You want to maximize your profit by choosing a single day to buy one stock and choosing a different day in the future to sell that stock.
Return the maximum profit you can achieve from this transaction. If you cannot achieve any profit, return 0.
Example 1:
Input: prices = [7,1,5,3,6,4]
Output: 5
Explanation: Buy on day 2 (price = 1) and sell on day 5 (price = 6), profit = 6-1 = 5.
Note that buying on day 2 and selling on day 1 is not allowed because you must buy before you sell.
Example 2:
Input: prices = [7,6,4,3,1]
Output: 0
Explanation: In this case, no transactions are done and the max profit = 0.
Constraints:
1 <= prices.length <= 10^5
0 <= prices[i] <= 10^4(Brute Force) 1st Try --> SUCCESS
class Solution { public: int maxProfit(vector<int>& prices) { if(prices.size() == 1) return 0; int ret = 0; int mid = prices.size()/2; vector<int> left_vector(prices.begin(), prices.begin() + mid); vector<int> right_vector(prices.begin() + mid, prices.end()); auto max_val = max_element(right_vector.begin(), right_vector.end()); auto min_val = min_element(left_vector.begin(), left_vector.end()); ret = max(ret, *max_val - *min_val); ret = max(ret, maxProfit(left_vector)); ret = max(ret, maxProfit(right_vector)); return ret; } };
Applying brute force approach, which is picking buying day and then selling day, recognizes me that the time complexity for this is O(N^2) and that way I can't meet the constraints. So, firstly I tried to make the time complexity into O(NlogN) and the easiest way that came up to my mind is divide and conquer. I used the easiest way to implement this by using recursive function pattern. As you can see, the result was miserable and beats almost nobody..
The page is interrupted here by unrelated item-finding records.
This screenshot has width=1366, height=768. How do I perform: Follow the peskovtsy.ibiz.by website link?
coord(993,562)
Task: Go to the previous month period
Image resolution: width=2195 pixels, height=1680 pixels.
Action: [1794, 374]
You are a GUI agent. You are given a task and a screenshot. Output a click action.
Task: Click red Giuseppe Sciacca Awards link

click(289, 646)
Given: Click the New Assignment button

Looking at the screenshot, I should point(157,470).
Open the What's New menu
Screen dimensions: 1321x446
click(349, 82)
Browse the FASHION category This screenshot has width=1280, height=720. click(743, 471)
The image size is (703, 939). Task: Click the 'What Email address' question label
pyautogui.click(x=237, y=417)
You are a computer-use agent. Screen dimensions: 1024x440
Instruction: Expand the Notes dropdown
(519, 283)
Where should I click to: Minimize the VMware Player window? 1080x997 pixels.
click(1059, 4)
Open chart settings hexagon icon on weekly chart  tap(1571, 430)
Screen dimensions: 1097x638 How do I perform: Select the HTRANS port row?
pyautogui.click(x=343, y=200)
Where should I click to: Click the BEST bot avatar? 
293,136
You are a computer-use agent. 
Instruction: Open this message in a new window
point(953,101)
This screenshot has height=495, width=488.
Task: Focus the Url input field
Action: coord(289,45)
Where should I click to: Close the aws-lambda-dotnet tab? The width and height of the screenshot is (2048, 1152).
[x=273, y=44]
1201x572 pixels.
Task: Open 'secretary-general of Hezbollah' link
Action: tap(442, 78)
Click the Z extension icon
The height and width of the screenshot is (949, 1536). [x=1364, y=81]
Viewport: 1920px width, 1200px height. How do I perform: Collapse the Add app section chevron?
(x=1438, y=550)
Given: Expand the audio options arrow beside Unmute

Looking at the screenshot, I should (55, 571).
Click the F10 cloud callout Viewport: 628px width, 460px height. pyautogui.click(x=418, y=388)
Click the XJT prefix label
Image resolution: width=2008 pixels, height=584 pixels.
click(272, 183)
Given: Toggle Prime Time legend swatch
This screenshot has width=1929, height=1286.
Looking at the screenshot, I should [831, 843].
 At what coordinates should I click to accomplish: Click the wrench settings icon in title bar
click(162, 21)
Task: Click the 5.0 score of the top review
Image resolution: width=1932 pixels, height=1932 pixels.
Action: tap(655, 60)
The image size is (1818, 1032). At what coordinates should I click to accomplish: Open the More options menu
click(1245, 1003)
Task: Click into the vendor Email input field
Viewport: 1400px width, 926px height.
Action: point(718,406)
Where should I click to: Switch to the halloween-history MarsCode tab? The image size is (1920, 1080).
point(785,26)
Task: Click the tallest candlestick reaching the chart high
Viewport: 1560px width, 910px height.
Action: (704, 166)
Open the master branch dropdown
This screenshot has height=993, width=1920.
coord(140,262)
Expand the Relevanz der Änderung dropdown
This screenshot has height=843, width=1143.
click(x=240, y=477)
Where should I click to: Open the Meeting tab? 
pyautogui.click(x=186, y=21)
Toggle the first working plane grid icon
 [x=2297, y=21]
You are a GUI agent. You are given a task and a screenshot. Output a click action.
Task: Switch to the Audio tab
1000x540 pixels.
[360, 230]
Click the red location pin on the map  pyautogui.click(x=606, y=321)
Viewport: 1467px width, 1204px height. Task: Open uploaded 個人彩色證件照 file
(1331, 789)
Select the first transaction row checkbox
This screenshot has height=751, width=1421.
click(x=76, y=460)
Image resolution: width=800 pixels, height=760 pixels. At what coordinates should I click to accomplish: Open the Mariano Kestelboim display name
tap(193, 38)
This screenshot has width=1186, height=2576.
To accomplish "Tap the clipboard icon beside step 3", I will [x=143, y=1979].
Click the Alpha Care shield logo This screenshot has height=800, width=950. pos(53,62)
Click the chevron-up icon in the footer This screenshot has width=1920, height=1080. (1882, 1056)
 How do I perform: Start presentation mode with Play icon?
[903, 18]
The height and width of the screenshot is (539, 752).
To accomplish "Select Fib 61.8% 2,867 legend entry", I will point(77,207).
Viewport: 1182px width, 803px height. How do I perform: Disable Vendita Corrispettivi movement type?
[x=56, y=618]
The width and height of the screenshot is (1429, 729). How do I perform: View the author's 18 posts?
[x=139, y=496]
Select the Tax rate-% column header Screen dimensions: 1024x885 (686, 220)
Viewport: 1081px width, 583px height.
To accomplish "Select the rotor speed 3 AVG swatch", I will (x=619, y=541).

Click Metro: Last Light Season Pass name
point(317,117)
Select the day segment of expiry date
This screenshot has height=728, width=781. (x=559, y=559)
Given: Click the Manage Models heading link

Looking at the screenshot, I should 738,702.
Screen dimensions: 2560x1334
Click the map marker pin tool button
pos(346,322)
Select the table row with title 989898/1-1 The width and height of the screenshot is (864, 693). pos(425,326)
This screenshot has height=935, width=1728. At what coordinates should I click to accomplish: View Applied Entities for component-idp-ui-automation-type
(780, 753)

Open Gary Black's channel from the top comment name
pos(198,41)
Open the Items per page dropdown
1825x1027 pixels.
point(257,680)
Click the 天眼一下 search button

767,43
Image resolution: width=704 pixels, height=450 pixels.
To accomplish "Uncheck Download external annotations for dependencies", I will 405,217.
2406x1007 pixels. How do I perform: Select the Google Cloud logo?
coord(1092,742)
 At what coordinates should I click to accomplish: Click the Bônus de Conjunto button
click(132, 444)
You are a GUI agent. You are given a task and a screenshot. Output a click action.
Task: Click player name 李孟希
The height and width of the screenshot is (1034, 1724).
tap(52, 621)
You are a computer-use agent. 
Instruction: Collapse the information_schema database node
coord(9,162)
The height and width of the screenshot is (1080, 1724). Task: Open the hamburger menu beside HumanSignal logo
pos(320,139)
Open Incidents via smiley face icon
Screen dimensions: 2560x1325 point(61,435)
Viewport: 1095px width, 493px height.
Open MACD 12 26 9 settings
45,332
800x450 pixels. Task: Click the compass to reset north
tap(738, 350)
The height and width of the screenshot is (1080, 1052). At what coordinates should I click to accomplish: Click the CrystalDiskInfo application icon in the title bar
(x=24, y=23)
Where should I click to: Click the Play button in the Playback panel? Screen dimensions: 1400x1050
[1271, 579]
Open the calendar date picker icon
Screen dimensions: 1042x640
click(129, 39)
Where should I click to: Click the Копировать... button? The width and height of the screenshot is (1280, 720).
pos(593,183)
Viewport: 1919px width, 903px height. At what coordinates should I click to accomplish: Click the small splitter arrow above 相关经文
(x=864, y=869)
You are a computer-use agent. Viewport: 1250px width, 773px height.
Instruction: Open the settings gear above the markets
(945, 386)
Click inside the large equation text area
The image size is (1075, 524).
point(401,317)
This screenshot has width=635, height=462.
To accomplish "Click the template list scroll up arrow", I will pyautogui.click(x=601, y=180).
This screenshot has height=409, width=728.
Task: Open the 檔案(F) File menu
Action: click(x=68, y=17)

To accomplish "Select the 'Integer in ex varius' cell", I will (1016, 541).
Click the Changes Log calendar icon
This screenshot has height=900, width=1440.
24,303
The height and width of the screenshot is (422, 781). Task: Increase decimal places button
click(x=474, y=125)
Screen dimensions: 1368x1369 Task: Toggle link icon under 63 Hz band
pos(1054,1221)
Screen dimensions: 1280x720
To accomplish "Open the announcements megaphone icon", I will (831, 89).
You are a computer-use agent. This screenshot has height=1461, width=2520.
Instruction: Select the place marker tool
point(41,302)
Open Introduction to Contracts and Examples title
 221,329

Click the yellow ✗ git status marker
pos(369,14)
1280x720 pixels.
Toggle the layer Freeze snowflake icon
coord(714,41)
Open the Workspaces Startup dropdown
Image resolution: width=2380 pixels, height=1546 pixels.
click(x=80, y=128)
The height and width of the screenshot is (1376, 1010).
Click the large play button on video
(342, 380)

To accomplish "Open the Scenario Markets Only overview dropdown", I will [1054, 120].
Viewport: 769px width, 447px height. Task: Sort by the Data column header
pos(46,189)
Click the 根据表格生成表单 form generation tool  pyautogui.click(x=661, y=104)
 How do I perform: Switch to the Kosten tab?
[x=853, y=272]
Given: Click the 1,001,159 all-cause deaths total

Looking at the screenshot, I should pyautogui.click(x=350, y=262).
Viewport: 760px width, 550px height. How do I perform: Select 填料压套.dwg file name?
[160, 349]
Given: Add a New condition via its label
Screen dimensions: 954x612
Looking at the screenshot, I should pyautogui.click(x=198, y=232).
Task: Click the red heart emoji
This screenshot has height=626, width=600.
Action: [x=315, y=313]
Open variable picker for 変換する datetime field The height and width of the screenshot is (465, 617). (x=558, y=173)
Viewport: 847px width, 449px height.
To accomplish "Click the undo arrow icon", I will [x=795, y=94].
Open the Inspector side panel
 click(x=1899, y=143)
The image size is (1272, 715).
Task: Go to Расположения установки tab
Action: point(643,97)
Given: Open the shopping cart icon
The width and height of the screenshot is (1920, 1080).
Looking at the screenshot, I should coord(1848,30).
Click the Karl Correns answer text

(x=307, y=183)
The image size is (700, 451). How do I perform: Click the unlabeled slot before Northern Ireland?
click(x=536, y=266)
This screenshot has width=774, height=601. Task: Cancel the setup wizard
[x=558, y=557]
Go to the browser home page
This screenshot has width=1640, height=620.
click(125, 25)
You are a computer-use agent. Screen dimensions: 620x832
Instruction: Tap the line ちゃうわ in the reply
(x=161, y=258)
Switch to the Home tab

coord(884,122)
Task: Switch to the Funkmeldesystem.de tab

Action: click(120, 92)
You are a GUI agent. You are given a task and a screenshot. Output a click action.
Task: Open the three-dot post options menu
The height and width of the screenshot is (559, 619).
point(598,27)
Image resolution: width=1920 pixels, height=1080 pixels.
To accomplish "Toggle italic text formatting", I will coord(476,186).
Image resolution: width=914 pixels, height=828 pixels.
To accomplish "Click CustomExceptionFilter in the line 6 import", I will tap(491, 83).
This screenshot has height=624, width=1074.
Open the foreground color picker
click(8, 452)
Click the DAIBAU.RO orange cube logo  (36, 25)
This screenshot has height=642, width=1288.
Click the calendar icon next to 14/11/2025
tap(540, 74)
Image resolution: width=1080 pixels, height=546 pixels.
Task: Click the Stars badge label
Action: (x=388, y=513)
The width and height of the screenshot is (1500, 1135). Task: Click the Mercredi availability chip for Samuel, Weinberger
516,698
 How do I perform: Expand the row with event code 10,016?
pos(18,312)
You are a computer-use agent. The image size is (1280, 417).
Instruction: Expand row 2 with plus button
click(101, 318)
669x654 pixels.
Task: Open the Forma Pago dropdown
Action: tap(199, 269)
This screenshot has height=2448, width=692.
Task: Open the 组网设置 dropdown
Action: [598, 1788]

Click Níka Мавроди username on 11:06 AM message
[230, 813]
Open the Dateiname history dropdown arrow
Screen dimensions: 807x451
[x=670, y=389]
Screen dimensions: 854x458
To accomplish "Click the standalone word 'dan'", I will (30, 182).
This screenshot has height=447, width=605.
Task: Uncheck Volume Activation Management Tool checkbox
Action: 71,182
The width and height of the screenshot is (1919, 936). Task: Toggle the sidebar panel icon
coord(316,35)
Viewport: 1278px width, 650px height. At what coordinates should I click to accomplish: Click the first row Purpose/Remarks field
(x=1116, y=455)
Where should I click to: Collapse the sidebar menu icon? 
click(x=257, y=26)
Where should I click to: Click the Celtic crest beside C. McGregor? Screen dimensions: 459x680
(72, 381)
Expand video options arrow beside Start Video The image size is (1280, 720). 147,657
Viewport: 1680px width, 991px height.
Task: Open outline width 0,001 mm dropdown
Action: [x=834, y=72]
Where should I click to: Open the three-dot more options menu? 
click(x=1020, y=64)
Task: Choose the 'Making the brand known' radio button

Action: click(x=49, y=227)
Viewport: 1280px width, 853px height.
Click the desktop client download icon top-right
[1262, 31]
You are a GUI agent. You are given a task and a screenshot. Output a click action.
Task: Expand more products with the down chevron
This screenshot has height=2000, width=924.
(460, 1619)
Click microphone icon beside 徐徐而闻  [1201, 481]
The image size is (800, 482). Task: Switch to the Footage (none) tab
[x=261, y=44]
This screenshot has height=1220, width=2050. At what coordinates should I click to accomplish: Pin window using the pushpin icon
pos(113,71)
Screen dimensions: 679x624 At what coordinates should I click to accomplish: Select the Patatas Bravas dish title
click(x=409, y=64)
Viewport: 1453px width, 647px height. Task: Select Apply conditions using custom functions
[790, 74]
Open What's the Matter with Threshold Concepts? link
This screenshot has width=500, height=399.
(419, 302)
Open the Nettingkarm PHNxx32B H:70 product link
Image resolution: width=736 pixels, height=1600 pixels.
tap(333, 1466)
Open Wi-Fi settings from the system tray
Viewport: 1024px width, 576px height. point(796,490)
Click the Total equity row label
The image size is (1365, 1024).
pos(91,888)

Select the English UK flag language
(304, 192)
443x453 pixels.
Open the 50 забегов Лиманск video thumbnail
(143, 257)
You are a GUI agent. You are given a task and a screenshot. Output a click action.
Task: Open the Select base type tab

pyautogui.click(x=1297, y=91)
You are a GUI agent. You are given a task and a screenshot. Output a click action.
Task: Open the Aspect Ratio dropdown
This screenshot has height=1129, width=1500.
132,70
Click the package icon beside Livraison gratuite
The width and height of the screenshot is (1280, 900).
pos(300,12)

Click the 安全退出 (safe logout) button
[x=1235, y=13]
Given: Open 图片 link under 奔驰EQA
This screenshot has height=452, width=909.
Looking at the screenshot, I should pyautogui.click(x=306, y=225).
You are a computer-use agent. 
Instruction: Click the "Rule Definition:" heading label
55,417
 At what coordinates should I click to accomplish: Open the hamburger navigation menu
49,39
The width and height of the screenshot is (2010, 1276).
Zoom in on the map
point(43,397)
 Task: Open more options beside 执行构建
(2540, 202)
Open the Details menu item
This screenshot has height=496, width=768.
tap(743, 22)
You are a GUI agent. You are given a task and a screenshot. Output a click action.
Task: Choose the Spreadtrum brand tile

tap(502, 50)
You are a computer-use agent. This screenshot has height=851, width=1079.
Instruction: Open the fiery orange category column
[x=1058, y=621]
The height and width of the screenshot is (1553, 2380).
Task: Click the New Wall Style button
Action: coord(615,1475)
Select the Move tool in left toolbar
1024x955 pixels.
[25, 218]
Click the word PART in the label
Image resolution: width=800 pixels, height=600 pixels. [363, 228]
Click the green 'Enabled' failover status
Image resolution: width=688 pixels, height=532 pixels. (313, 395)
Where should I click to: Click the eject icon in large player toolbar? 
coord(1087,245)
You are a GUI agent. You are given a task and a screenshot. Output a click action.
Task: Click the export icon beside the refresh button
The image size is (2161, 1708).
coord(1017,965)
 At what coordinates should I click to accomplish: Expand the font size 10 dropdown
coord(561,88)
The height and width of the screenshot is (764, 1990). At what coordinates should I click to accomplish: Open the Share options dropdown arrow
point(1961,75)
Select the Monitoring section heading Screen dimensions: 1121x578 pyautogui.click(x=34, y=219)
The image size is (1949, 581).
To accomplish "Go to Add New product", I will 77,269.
(Slide Window) 2nd Try --> SUCCESS
class Solution { public: int maxProfit(vector<int>& prices) { auto lp = prices.begin(); auto rp = prices.begin()+1; auto ep = prices.end(); int ret = 0; while (rp < ep) { while(rp != ep && *lp <= *rp) { ret = max(ret, *rp-*lp); rp++; } lp = rp++; } return ret; } };
Time complexity can be O(N) by the second solution using slide window approach. And also the code is more simple. Slide window can be used when you have to find kind of max or min things from the array. There should be start and end points and the order of array should be considered. Alright, it seems perfect for applying slide window for this problem. Then how to solve it? Well, I drew a stock charts on my mind and had several thinking experiments. You don't have to think of the buying day when the price of the day is higher than the left point because that day gives you no more profit. So, all I need to do is when I faces the situation that the price of the day goes below than the left point, then moves the pointers and then search the most profit again.